Leader: The growing consensus for a higher minimum wage

Fifteen years after its introduction, the minimum wage is an established feature of the political landscape, its abolition all but unthinkable. Should it now be increased? 

By New Statesman

When Tony Blair first committed Labour to the introduction of a national minimum wage, the reaction from business bordered on hysteria. Higher wages, it was argued, would reduce competitiveness and destroy healthy companies. Although few economists ventured to guess exactly how many jobs would be lost, the consensus was that it would be a lot.

They were wrong. The new rules came into force in April 1999, yet unemployment rates continued to fall and – more damagingly for opponents of the policy – so did youth unemployment. Critics were reduced to claiming sheepishly that the figures would have looked even better without a minimum wage. Within a year of the policy being introduced, the Conservatives had reversed their opposition to it.

A decade and a half later, the national minimum wage is an established feature of the political landscape, its abolition all but unthinkable. The Conservative leadership, indeed, is falling over itself to support a policy it once warned would trigger economic crisis. In January, George Osborne voiced his support for an increase in the wage to £7 an hour, nearly 30 per cent higher in real terms than its value at its introduction. When Matthew Hancock, the skills minister, took to Twitter to attack Labour’s latest plans for an increase, his criticism was not that those wretched socialists were destroying British industry, but that Ed Miliband’s proposals looked tepid compared to what his own party was already offering.

Labour’s latest plan, in fairness, is both more ambitious and more complex than the one put forward by the government. Mr Miliband has declined to set a straightforward numerical target, as Mr Osborne has. Rather, a future Labour government would aim to peg the minimum wage permanently to average national earnings. Although nothing is confirmed, one oft-discussed possibility is that the minimum wage would be fixed at 60 per cent of median earnings, the standard definition of the poverty line (it stands at 54.6 per cent). It would thus become impossible to be in full-time work yet remain in statistical poverty.

To reduce the immediate impact on business, the change would be phased in over the length of a parliament. Nonetheless, it is a certainty that there will be objections to Labour’s plans. Some employees, business leaders will argue, do not generate 60 per cent of the median value: paying them more means employing them at a loss. The original minimum wage may not have resulted in corporate bankruptcies and mass job losses but this new version most assuredly will.

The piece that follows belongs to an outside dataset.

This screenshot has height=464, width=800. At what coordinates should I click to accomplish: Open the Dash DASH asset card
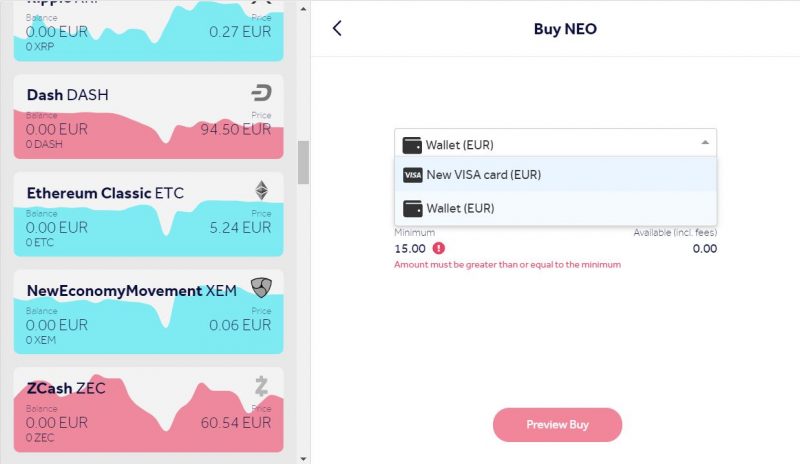click(x=148, y=117)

There are a few possible responses to such wolf-crying. One is simply to note that those executives who claim to be most concerned about bankruptcies and job losses remain remarkably reluctant to cut their own incomes to prevent them. Another is to point out that, as things stand, the government is subsidising poverty wages through the welfare system. Such a phenomenon should be an affront to taxpayers and fans of free markets alike.

More to the point, however, certain studies suggest that an increase in the minimum wage can lead to an increase in employment. This should not be surprising: while the rich can hoard an increase in their incomes, the poor are almost certain to spend it and so stimulate the economy.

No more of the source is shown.